### Source data

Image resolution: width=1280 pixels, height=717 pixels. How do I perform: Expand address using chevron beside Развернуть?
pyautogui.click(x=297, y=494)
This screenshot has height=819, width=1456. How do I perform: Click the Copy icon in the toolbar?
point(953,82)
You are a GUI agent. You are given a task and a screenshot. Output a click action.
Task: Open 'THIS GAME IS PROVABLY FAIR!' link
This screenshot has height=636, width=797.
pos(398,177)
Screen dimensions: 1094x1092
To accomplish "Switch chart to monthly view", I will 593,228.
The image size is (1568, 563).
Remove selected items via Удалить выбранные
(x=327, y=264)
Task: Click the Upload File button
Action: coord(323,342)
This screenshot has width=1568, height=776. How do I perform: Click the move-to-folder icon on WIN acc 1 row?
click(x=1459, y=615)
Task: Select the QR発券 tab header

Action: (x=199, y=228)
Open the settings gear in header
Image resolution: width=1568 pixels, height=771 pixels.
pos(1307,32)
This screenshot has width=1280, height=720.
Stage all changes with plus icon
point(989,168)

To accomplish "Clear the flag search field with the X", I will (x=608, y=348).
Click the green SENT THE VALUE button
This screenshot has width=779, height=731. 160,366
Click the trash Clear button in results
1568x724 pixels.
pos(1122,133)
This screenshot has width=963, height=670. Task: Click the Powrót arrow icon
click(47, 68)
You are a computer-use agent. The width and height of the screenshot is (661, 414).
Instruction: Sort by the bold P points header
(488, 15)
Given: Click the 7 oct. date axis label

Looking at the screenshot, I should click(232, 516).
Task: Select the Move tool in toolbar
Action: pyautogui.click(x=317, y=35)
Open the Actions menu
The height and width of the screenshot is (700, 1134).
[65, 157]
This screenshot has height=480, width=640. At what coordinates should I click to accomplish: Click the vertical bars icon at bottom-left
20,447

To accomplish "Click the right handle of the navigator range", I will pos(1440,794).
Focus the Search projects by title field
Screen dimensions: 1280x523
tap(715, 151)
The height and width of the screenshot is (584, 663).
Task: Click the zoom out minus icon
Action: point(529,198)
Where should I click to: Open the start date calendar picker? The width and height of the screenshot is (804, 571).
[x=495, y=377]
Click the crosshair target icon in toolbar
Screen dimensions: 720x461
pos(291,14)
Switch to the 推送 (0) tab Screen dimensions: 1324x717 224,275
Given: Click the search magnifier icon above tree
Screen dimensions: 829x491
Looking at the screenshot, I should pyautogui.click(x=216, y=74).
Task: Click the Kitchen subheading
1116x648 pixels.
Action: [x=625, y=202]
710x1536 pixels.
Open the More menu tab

### What needs to be done
Write out each line above with the word "agent".

### Result for this task
You are a GUI agent. You are given a task and a screenshot. Output a click action.
You are a computer-use agent. The width and height of the screenshot is (661, 414).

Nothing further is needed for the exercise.